Page excerpt:
For older men with low testosterone levels, taking testosterone supplements appears to improve anemia but may increase the risk of heart disease, according to a series of new studies that provides a fuller picture of testosterone benefits and risks. One of the new studies found that men with anemia, or a deficiency of red blood cells, had their condition improve with testosterone gel supplements. Another study found that older men with low testosterone levels who used testosterone gel had a higher risk of coronary artery plaque, which is linked to heart disease. The studies were partly funded by NHLBI and published in the Journal of the American Medical Association.
Researchers partly funded by NHLBI discovered a new Twist in regeneration and muscle growth in adult mice. The Twist2 is a muscle progenitor cell and is different from the satellite cells once thought the sole contributors to muscle regeneration. The findings, published in Nature Cell Biology, were based in studies of mice.
NHLBI-funded researchers found that current formulas significantly underestimate the amount of salt and potassium that Latinos consume. The findings, published in Nature Journal of Human Hypertension, refer to the self-report measures used in the Hispanic Community Health Study/Study of Latinos, the largest cohort of Hispanics in the United States.
NHLBI’s Director, Dr. Gary Gibbons took to blackamericaweb.com to answer audience’s questions about heart health, during the American Heart Month. From cholesterol and diet to sleep apnea and supraventricular tachycardia (SVT), the questions run the gamut, showing the interests and concerns of the community.

Required work: Write out the part of the research news excerpt from "NHLBI-funded researchers found" to "the United States." word for word. The items after this point are separate material with no connection to the research news excerpt.

Exercise data:
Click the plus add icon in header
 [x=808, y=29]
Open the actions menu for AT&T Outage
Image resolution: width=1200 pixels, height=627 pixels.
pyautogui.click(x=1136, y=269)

Output:
NHLBI-funded researchers found that current formulas significantly underestimate the amount of salt and potassium that Latinos consume. The findings, published in Nature Journal of Human Hypertension, refer to the self-report measures used in the Hispanic Community Health Study/Study of Latinos, the largest cohort of Hispanics in the United States.